A Kansas Senate committee is looking at rewriting part of the public school funding formula. The Legislature passed a bill increasing one type of school aid last year, but when it was all said and done, the cost had risen beyond their initial estimates. As KPR’s Stephen Koranda reports, the bill would change how it's calculated and reduce that type of education spending by $40 million, closer to what lawmakers originally expected to spend.
At a hearing on the bill, some lawmakers and Kansas school officials couldn’t agree on whether this plan is a funding cut. Republican Senator Ty Masterson, chair of the Senate Ways and Means Committee, says the state is still increasing the aid, just not as much. Here he is explaining it to reporters.
“If I anticipated I was going to earn $100,000 in a year, but at end of the year I only earned 90 or 95, did my pay get cut? No, it did not, I had less than I anticipated,” says Masterson.
But to many schools it sure feels like a cut. The money would come out of their current budget mid-year.
“It’s like, in the middle of a football game, the rules have changed.”
That’s Julie Ford, superintendent of Topeka Public Schools, which would lose nearly $900,000.
She says they built their budget with that money included, and without it they may have to cut services their students need.
“Special education, we’re an urban district, 20 percent of our kids are special education. Bilingual ed services for our ELL students. It’s kind of a no-win situation for school districts,” says Ford.
The money in question is just a part of school funding. It’s supposed to benefit districts that have lower property values, meaning it’s more difficult for them to raise money through local property taxes.
Senator Masterson argues that this part of the formula is broken because it’s sending millions of dollars to some districts in Johnson County and not every poorer school district.
“So you are asking these poor districts, taxpayers of our state, to subsidize two of the richest districts in our state. Two that can raise the most amount of money with a single mill and live in very affluent areas,” says Masterson.
The formula is based on property values divided by the number of students. So some small school districts can have more property value per student than some larger districts in areas like Johnson County.
But Democratic Senator Anthony Hensley says the change would not just affect wealthy districts.
“But in reality, the vast number of school districts that are affected by this bill are the state's poorest school districts, both urban and rural,” says Hensley.
Dave Trabert, with the conservative think tank the Kansas Policy Institute, was the only person to testify in favor of the bill. He says schools can pay for this funding decrease with reserves instead of cuts.
“And a lot of that is available to be pulled down and used for whatever they want.
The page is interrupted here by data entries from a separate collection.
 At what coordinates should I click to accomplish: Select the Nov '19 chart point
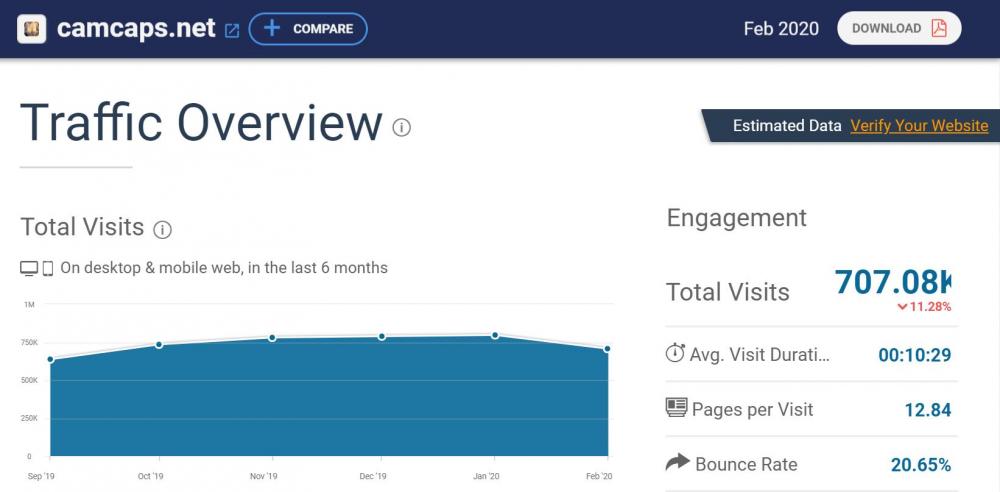pos(272,338)
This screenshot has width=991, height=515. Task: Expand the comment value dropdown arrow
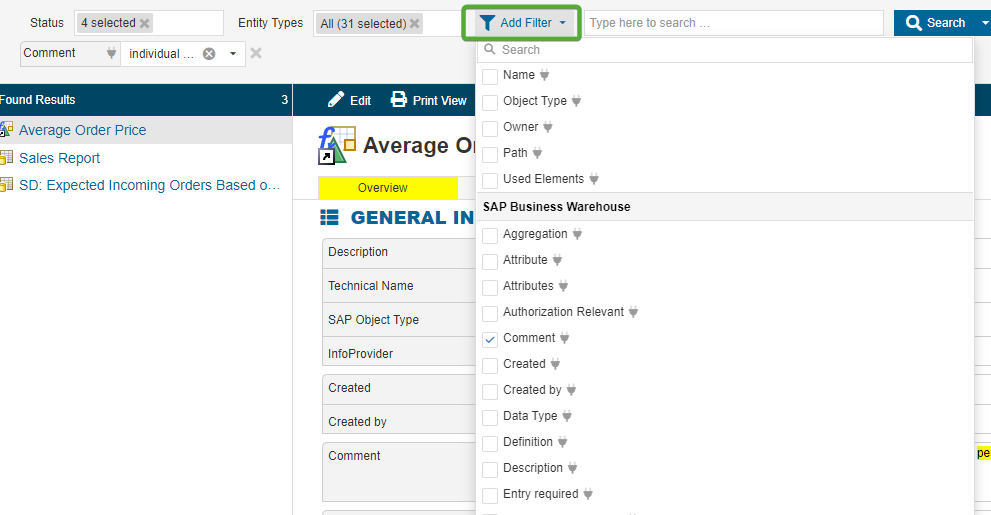(x=233, y=54)
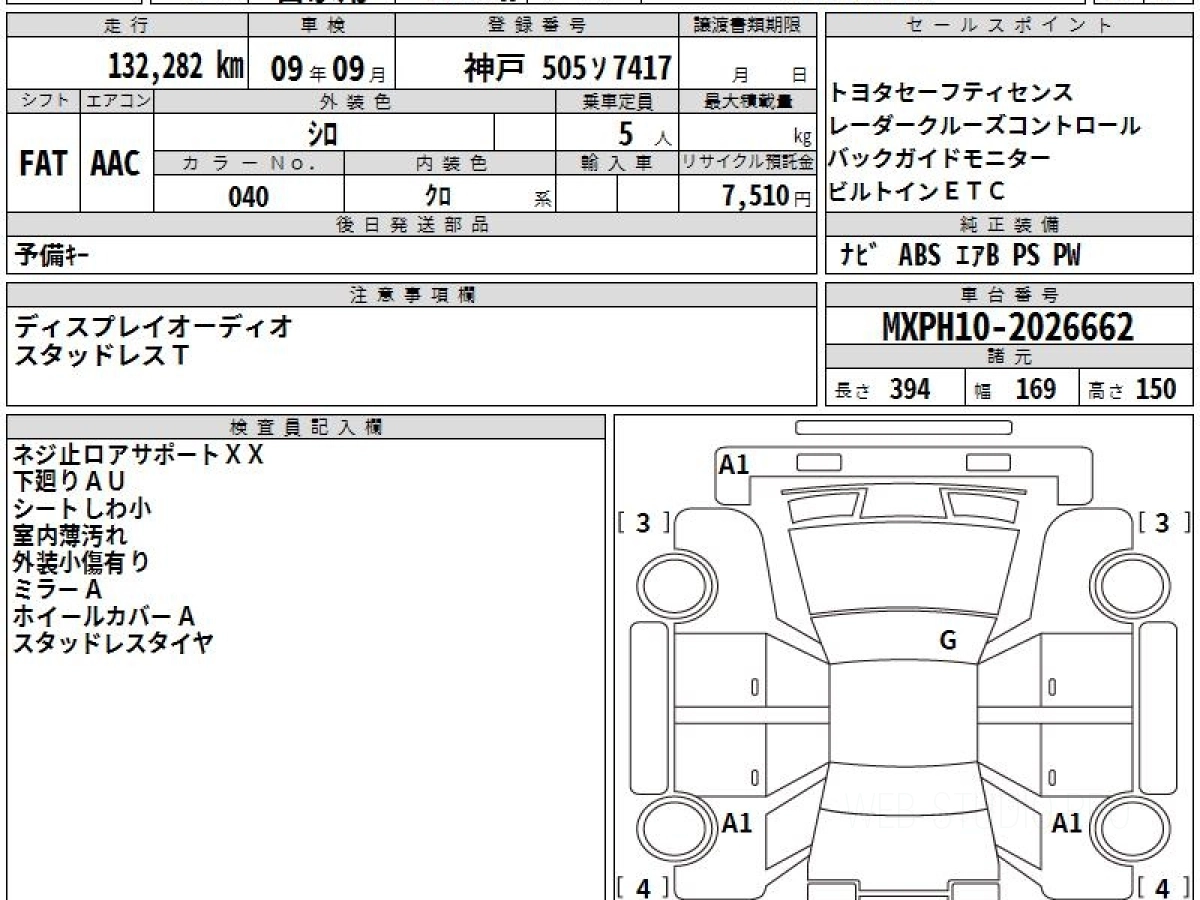Click the トヨタセーフティセンス sales point
This screenshot has width=1200, height=900.
pyautogui.click(x=951, y=93)
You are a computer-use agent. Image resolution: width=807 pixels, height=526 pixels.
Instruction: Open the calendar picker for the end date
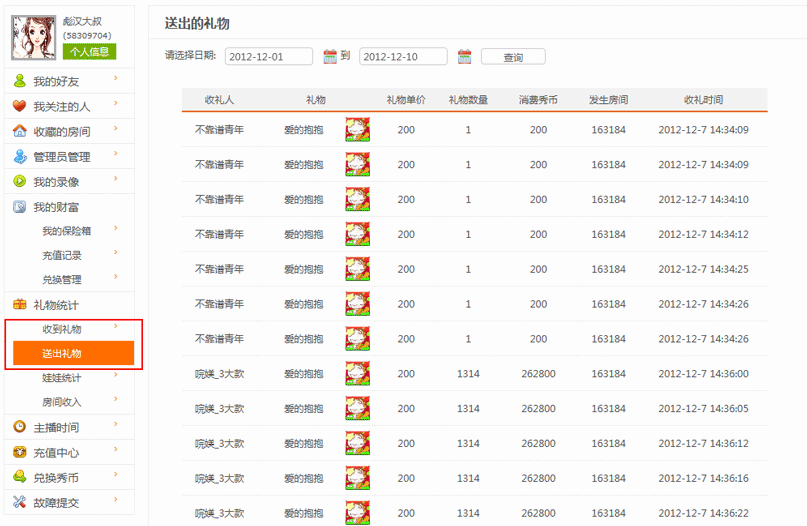click(464, 57)
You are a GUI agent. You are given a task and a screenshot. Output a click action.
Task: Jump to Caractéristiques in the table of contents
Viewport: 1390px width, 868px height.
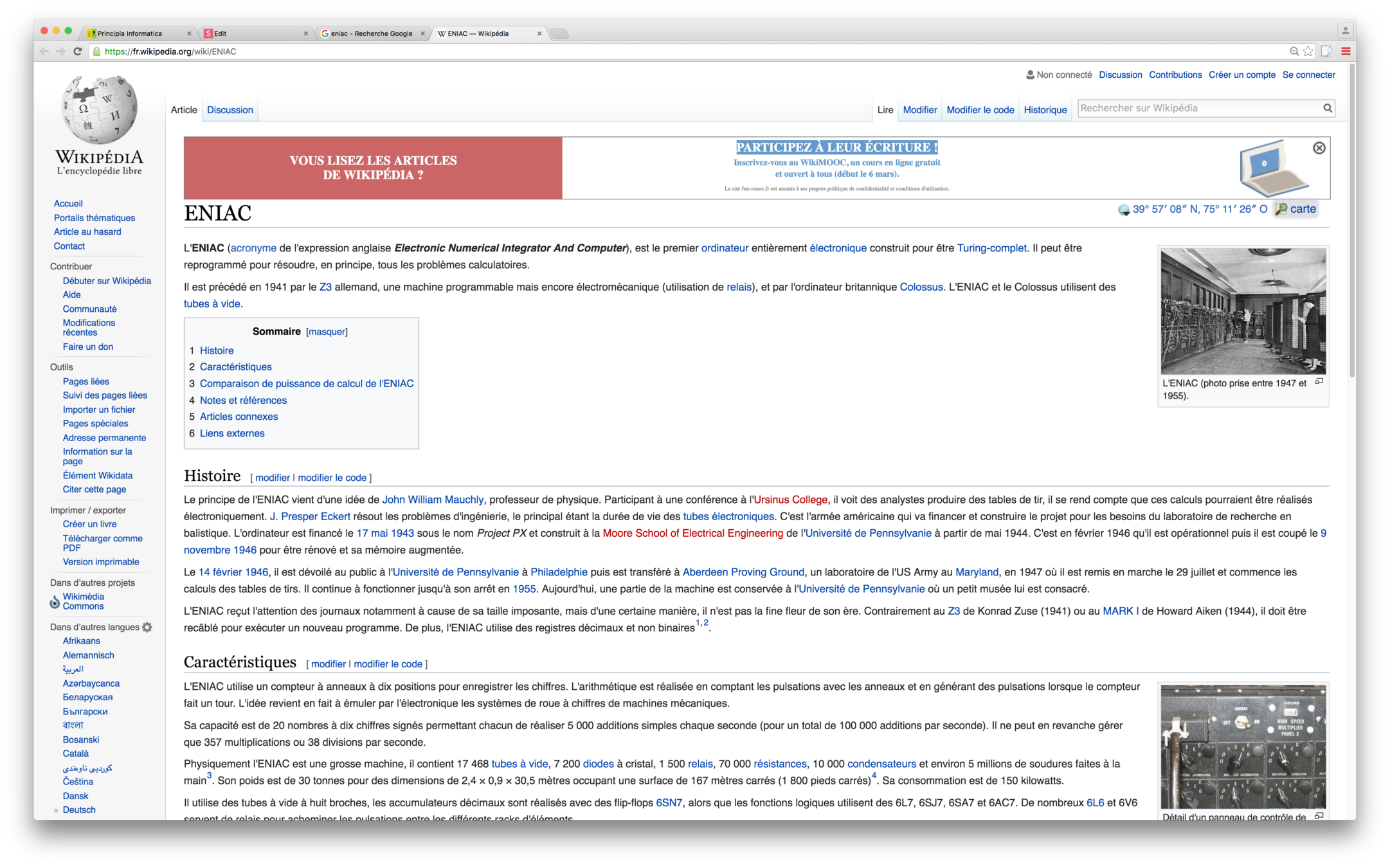(x=235, y=366)
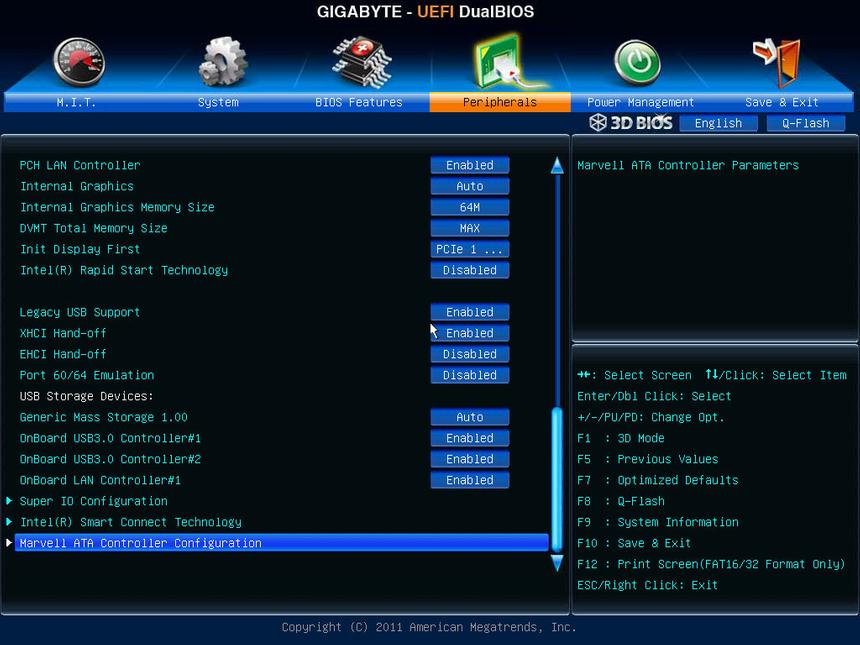The height and width of the screenshot is (645, 860).
Task: Click the 3D BIOS cube icon
Action: [x=598, y=123]
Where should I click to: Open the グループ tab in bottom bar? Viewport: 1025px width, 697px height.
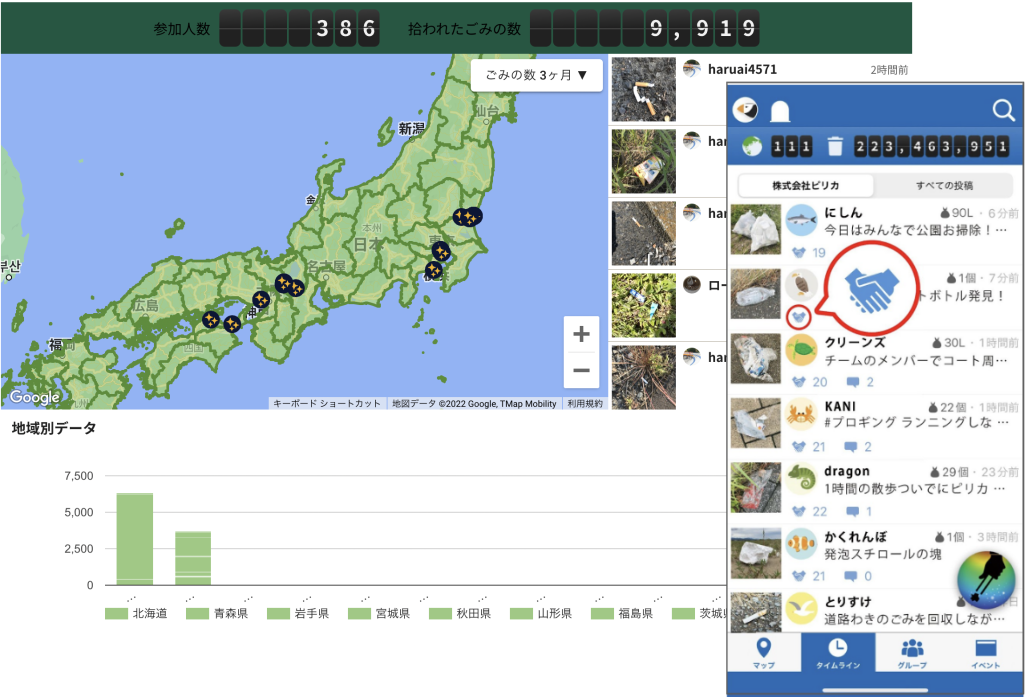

These changes can be absorbed,” says Trabert.
A staff member for the Topeka school district said much of their reserves are already earmarked for other purposes.
Mark Tallman, with the Kansas Association of School Boards, says if you’re going to make changes to the formula, make them take effect in the coming years, not the current year.
“Then at least every school board will know what the new school formula is and hopefully how to budget for it,” says Tallman.
The next step in the process will be the Senate Ways and Means Committee debating and possibly modifying the bill.